记得前两天,看过有关“金砖五国”的新闻报道,当看到中国尽展大国风范,令世界瞩目,中国经济在未来将与国际社会更深层次地实现战略对接时,顿感无比骄傲。

那天带着这份自豪的心情,打开科学网,想看一看科学界人士是不是也跟我一样对自己的祖国越来越赢得世界尊重而感到欢欣鼓舞。就在这时,一篇题为《复方丹参滴丸临床试验未能通过审评批准注册》的文章首先引起了我的关注。

复方丹参滴丸(即T89)的国际化进程始终在引发着许多人的关注,因为,这无论是对于中医药这个民族产业的振兴,还是中药国际市场的未来前景,都是一个划时代的历史事件。

看着文章题目,不禁有些“肝颤”,难道最终结果已经出来了?难道中医药人几十年的千辛万苦就这么付之东流了?难道中医药走向世界,造福人类健康的梦想已经注定要再一次破碎了?

事关重大,我赶紧打开文章,不看不知道,一看吓一跳,作者竟然是在中药界名声远扬的李连达同志。看到这儿,心不禁又沉了一下,李同志可是中药界的老司机了,他能够以如此确凿的口吻写下这样的题目,也许真的是……于是,我迫不及待地赶紧去看内文。

看完以后,我终于长舒了一口气。原来,事情是这个样子滴:作为全球首个圆满完成美国FDA三期临床试验的复方中药复方丹参滴丸,在三期临床试验中因第四周的点对点比较结果统计学临界显著,临床试验实际统计结果p值为0.06,未达到Ⅲ期临床方案中规定的在第四周首要观察终点时间统计学显著的要求,因此需要一个再次验证六周统计显着的临床试验,用于满足新药申请。而这种情况在新药审批过程中是非常普通的,很常见的,真的是吓死宝宝了。

这也难怪,作为所谓的中药研究者,李连达同志至今为止的研究范畴还都是基于国内,也许他真的对FDA历史以及FDA新药申报的过往案例不甚了解。从FDA历史来看,主要临床试验终点并非药品获批的绝对必要条件,FDA更关注药品的安全性、有效性和临床价值,临床终点只是观察指标。在获得在FDA关注范围内认可的基础上,所要求的增补性实验,目的是为了验证统计学的意义。

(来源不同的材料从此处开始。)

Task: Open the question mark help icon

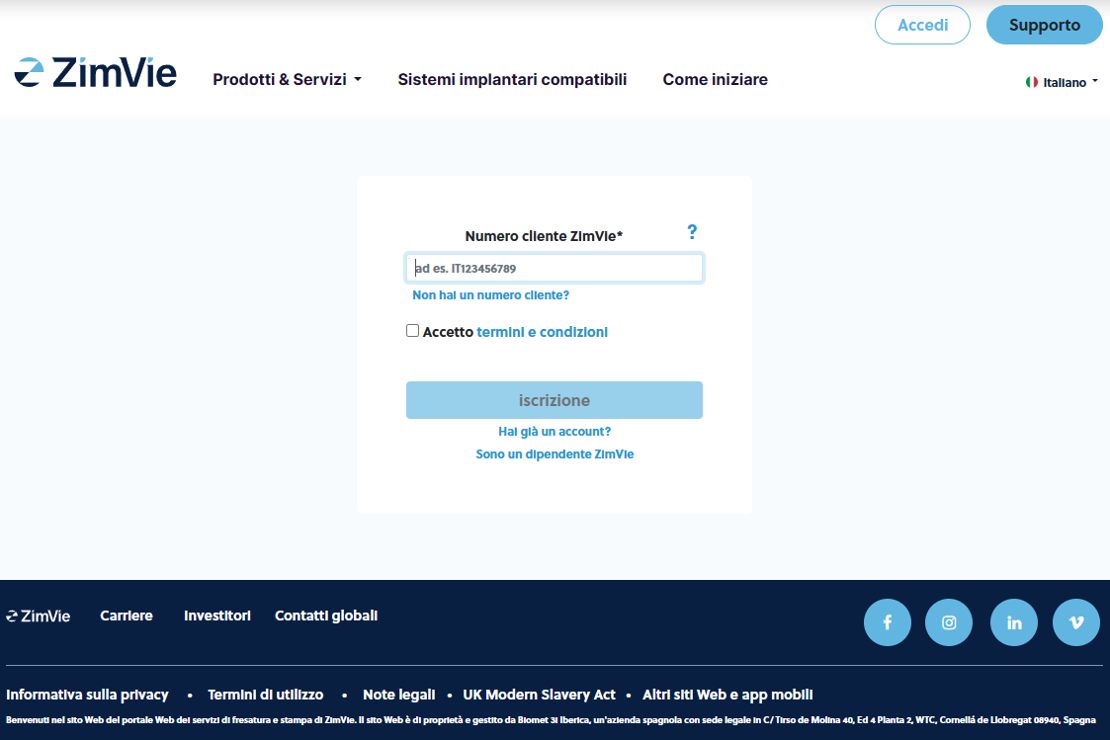Action: point(692,232)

必须要说明的是,以上情况已经代表了T89在西方人剂量提升的情况下,药效依然是安全的。如果是已经超出FDA认定的阈值,FDA将会终止企业进一步的试验。

并且从会议讨论表明,如果药政管理部门认为现有Ⅲ期临床试验效果不好或已经失败了,就不可能也没有必要让公司再继续做一个新的临床试验来再次验证已完成的Ⅲ临床试验的结果。

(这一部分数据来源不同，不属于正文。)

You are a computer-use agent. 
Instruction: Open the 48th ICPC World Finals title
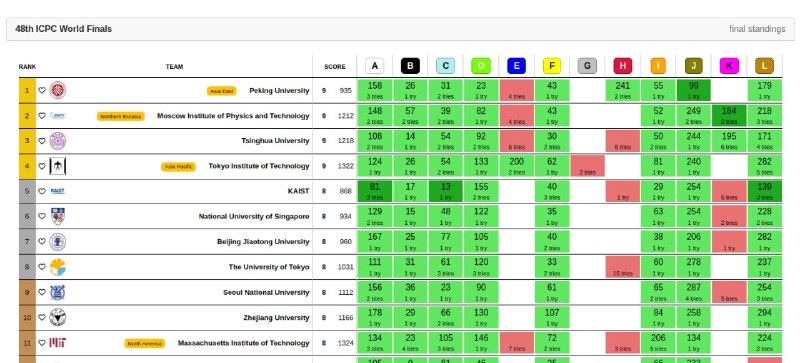coord(63,29)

等我再细细地读一遍李连达同志的文章,又忽然发现作者毕竟是老司机,文内还是暗藏着许多玄机的。例如,尽管题目写得极具结论性,但文章的大部分段落的最后,写得可都是“不确定性”词语,什么“应进一步分析”啦、“尚难肯定”啦、“尚待证实”啦、“有待进一步调查、判断”啦,等等……

那问题来了,为什么作为所谓的中药研究者,对于一个自己从未涉及之领域的问题,竟敢如此“大胆”地进行判定呢?为什么明明自己都认为其中有这么多的“尚待证实”,就“亟不可待”地抛出这种耸人耳目的标题呢(不会是老兵新传,李老同志也玩起“标题党”了吧,呵呵)?

对于李连达同志在学术上所表现的出来的“胆量”,早在多年前就已经让业界领教了。让我们把目光回2008年末到2009年初那个曾经闹得沸沸扬扬的“浙大副教授贺海波论文造假事件”,而贺的合作导师正是李连达同志。在2009年2月24日来源于《北京科技报》一篇文章中,引用中国科学院一位教授的话指出:“合作导师既然署名,并且是通讯作者或者第一作者,就必须承担相关责任。不出事的时候,就将参与署名论文作为自己的科研成果,但一旦出事,就一推了之,这说不过去的。”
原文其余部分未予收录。